*Task description*
Turn every line of the records below into a Markdown table with two columns, Row and Entry, where Row numbers each line in order and Entry holds its text. Leave out blank lines.

*Material provided*
────────
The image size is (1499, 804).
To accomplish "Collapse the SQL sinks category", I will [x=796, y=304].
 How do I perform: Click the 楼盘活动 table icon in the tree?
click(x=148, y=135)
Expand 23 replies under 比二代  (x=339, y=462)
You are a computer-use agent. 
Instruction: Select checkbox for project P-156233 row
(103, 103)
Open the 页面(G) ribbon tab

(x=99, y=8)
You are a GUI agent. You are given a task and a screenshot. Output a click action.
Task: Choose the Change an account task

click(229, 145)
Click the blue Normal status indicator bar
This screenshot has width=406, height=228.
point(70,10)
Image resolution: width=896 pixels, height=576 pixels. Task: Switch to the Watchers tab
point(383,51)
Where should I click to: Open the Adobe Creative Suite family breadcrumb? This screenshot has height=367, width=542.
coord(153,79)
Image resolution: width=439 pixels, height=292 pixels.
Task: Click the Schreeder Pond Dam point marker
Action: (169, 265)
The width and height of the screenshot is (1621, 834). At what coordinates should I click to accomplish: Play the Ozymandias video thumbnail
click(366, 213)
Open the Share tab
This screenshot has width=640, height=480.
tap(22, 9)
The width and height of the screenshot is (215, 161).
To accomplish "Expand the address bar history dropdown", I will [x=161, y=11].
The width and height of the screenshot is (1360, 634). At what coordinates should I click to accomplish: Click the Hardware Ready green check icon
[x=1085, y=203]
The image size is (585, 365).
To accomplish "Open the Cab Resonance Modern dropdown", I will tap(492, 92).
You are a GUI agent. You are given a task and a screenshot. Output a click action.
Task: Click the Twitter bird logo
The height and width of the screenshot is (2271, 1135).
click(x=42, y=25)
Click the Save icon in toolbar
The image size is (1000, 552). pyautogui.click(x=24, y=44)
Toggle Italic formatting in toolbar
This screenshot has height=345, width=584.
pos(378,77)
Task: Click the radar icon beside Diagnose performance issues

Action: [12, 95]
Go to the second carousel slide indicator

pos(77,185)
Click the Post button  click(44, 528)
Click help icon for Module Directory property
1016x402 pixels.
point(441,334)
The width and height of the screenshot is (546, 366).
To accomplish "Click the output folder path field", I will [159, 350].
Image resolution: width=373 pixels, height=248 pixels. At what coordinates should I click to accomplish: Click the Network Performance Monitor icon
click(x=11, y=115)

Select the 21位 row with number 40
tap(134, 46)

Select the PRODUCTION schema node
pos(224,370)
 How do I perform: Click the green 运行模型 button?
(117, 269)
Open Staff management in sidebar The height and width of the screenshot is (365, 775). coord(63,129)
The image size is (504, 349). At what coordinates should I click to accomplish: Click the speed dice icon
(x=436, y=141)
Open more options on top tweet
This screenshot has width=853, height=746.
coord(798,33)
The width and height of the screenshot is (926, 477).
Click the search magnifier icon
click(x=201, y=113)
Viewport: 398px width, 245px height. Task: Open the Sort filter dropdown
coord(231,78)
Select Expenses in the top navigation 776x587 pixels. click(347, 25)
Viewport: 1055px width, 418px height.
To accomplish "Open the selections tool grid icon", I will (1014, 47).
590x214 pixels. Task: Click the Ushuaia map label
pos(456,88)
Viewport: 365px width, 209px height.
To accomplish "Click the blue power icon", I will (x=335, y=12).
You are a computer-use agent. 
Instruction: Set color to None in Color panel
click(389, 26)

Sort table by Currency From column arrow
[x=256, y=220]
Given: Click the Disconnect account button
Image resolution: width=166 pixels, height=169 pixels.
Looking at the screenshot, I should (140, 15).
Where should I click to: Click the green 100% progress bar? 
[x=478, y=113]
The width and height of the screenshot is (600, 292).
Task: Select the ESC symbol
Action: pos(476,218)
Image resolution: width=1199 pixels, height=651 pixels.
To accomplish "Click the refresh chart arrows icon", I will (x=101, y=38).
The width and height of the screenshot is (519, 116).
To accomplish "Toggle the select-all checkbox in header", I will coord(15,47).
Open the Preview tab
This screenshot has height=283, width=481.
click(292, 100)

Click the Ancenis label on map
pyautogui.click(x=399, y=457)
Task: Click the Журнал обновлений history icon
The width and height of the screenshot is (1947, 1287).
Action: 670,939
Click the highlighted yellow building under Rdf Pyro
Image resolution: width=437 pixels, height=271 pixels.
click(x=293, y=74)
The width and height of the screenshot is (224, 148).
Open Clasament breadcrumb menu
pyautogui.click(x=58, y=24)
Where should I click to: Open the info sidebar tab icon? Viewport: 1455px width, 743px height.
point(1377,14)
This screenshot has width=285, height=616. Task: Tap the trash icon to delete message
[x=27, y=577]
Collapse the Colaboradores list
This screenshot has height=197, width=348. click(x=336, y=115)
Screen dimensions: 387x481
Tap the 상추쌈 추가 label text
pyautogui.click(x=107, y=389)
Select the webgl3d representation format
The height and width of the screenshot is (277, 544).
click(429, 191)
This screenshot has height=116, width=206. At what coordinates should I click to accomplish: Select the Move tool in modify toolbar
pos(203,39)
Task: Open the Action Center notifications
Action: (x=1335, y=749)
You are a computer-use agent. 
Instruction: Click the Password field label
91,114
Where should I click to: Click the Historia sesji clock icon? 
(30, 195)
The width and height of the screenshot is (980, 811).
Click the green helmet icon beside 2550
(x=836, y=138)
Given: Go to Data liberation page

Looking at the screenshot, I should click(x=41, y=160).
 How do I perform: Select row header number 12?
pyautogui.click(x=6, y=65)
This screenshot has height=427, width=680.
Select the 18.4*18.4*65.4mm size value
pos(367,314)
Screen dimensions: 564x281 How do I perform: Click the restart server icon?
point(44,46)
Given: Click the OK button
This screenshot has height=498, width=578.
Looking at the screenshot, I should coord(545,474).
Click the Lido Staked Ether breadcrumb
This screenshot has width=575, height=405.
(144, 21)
────────
*Output for this task*
| Row | Entry |
|---|---|
| 1 | The image size is (1499, 804). |
| 2 | To accomplish "Collapse the SQL sinks category", I will [x=796, y=304]. |
| 3 |  How do I perform: Click the 楼盘活动 table icon in the tree? |
| 4 | click(x=148, y=135) |
| 5 | Expand 23 replies under 比二代  (x=339, y=462) |
| 6 | You are a computer-use agent.  |
| 7 | Instruction: Select checkbox for project P-156233 row |
| 8 | (103, 103) |
| 9 | Open the 页面(G) ribbon tab |
| 10 | (x=99, y=8) |
| 11 | You are a GUI agent. You are given a task and a screenshot. Output a click action. |
| 12 | Task: Choose the Change an account task |
| 13 | click(229, 145) |
| 14 | Click the blue Normal status indicator bar |
| 15 | This screenshot has width=406, height=228. |
| 16 | point(70,10) |
| 17 | Image resolution: width=896 pixels, height=576 pixels. Task: Switch to the Watchers tab |
| 18 | point(383,51) |
| 19 | Where should I click to: Open the Adobe Creative Suite family breadcrumb? This screenshot has height=367, width=542. |
| 20 | coord(153,79) |
| 21 | Image resolution: width=439 pixels, height=292 pixels. |
| 22 | Task: Click the Schreeder Pond Dam point marker |
| 23 | Action: (169, 265) |
| 24 | The width and height of the screenshot is (1621, 834). At what coordinates should I click to accomplish: Play the Ozymandias video thumbnail |
| 25 | click(366, 213) |
| 26 | Open the Share tab |
| 27 | This screenshot has width=640, height=480. |
| 28 | tap(22, 9) |
| 29 | The width and height of the screenshot is (215, 161). |
| 30 | To accomplish "Expand the address bar history dropdown", I will [x=161, y=11]. |
| 31 | The width and height of the screenshot is (1360, 634). At what coordinates should I click to accomplish: Click the Hardware Ready green check icon |
| 32 | [x=1085, y=203] |
| 33 | The image size is (585, 365). |
| 34 | To accomplish "Open the Cab Resonance Modern dropdown", I will tap(492, 92). |
| 35 | You are a GUI agent. You are given a task and a screenshot. Output a click action. |
| 36 | Task: Click the Twitter bird logo |
| 37 | The height and width of the screenshot is (2271, 1135). |
| 38 | click(x=42, y=25) |
| 39 | Click the Save icon in toolbar |
| 40 | The image size is (1000, 552). pyautogui.click(x=24, y=44) |
| 41 | Toggle Italic formatting in toolbar |
| 42 | This screenshot has height=345, width=584. |
| 43 | pos(378,77) |
| 44 | Task: Click the radar icon beside Diagnose performance issues |
| 45 | Action: [12, 95] |
| 46 | Go to the second carousel slide indicator |
| 47 | pos(77,185) |
| 48 | Click the Post button  click(44, 528) |
| 49 | Click help icon for Module Directory property |
| 50 | 1016x402 pixels. |
| 51 | point(441,334) |
| 52 | The width and height of the screenshot is (546, 366). |
| 53 | To accomplish "Click the output folder path field", I will [159, 350]. |
| 54 | Image resolution: width=373 pixels, height=248 pixels. At what coordinates should I click to accomplish: Click the Network Performance Monitor icon |
| 55 | click(x=11, y=115) |
| 56 | Select the 21位 row with number 40 |
| 57 | tap(134, 46) |
| 58 | Select the PRODUCTION schema node |
| 59 | pos(224,370) |
| 60 |  How do I perform: Click the green 运行模型 button? |
| 61 | (117, 269) |
| 62 | Open Staff management in sidebar The height and width of the screenshot is (365, 775). coord(63,129) |
| 63 | The image size is (504, 349). At what coordinates should I click to accomplish: Click the speed dice icon |
| 64 | (x=436, y=141) |
| 65 | Open more options on top tweet |
| 66 | This screenshot has width=853, height=746. |
| 67 | coord(798,33) |
| 68 | The width and height of the screenshot is (926, 477). |
| 69 | Click the search magnifier icon |
| 70 | click(x=201, y=113) |
| 71 | Viewport: 398px width, 245px height. Task: Open the Sort filter dropdown |
| 72 | coord(231,78) |
| 73 | Select Expenses in the top navigation 776x587 pixels. click(347, 25) |
| 74 | Viewport: 1055px width, 418px height. |
| 75 | To accomplish "Open the selections tool grid icon", I will (1014, 47). |
| 76 | 590x214 pixels. Task: Click the Ushuaia map label |
| 77 | pos(456,88) |
| 78 | Viewport: 365px width, 209px height. |
| 79 | To accomplish "Click the blue power icon", I will (x=335, y=12). |
| 80 | You are a computer-use agent.  |
| 81 | Instruction: Set color to None in Color panel |
| 82 | click(389, 26) |
| 83 | Sort table by Currency From column arrow |
| 84 | [x=256, y=220] |
| 85 | Given: Click the Disconnect account button |
| 86 | Image resolution: width=166 pixels, height=169 pixels. |
| 87 | Looking at the screenshot, I should (140, 15). |
| 88 | Where should I click to: Click the green 100% progress bar?  |
| 89 | [x=478, y=113] |
| 90 | The width and height of the screenshot is (600, 292). |
| 91 | Task: Select the ESC symbol |
| 92 | Action: pos(476,218) |
| 93 | Image resolution: width=1199 pixels, height=651 pixels. |
| 94 | To accomplish "Click the refresh chart arrows icon", I will (x=101, y=38). |
| 95 | The width and height of the screenshot is (519, 116). |
| 96 | To accomplish "Toggle the select-all checkbox in header", I will coord(15,47). |
| 97 | Open the Preview tab |
| 98 | This screenshot has height=283, width=481. |
| 99 | click(292, 100) |
| 100 | Click the Ancenis label on map |
| 101 | pyautogui.click(x=399, y=457) |
| 102 | Task: Click the Журнал обновлений history icon |
| 103 | The width and height of the screenshot is (1947, 1287). |
| 104 | Action: 670,939 |
| 105 | Click the highlighted yellow building under Rdf Pyro |
| 106 | Image resolution: width=437 pixels, height=271 pixels. |
| 107 | click(x=293, y=74) |
| 108 | The width and height of the screenshot is (224, 148). |
| 109 | Open Clasament breadcrumb menu |
| 110 | pyautogui.click(x=58, y=24) |
| 111 | Where should I click to: Open the info sidebar tab icon? Viewport: 1455px width, 743px height. |
| 112 | point(1377,14) |
| 113 | This screenshot has width=285, height=616. Task: Tap the trash icon to delete message |
| 114 | [x=27, y=577] |
| 115 | Collapse the Colaboradores list |
| 116 | This screenshot has height=197, width=348. click(x=336, y=115) |
| 117 | Screen dimensions: 387x481 |
| 118 | Tap the 상추쌈 추가 label text |
| 119 | pyautogui.click(x=107, y=389) |
| 120 | Select the webgl3d representation format |
| 121 | The height and width of the screenshot is (277, 544). |
| 122 | click(429, 191) |
| 123 | This screenshot has height=116, width=206. At what coordinates should I click to accomplish: Select the Move tool in modify toolbar |
| 124 | pos(203,39) |
| 125 | Task: Open the Action Center notifications |
| 126 | Action: (x=1335, y=749) |
| 127 | You are a computer-use agent.  |
| 128 | Instruction: Click the Password field label |
| 129 | 91,114 |
| 130 | Where should I click to: Click the Historia sesji clock icon?  |
| 131 | (30, 195) |
| 132 | The width and height of the screenshot is (980, 811). |
| 133 | Click the green helmet icon beside 2550 |
| 134 | (x=836, y=138) |
| 135 | Given: Go to Data liberation page |
| 136 | Looking at the screenshot, I should click(x=41, y=160). |
| 137 |  How do I perform: Select row header number 12? |
| 138 | pyautogui.click(x=6, y=65) |
| 139 | This screenshot has height=427, width=680. |
| 140 | Select the 18.4*18.4*65.4mm size value |
| 141 | pos(367,314) |
| 142 | Screen dimensions: 564x281 How do I perform: Click the restart server icon? |
| 143 | point(44,46) |
| 144 | Given: Click the OK button |
| 145 | This screenshot has height=498, width=578. |
| 146 | Looking at the screenshot, I should coord(545,474). |
| 147 | Click the Lido Staked Ether breadcrumb |
| 148 | This screenshot has width=575, height=405. |
| 149 | (144, 21) |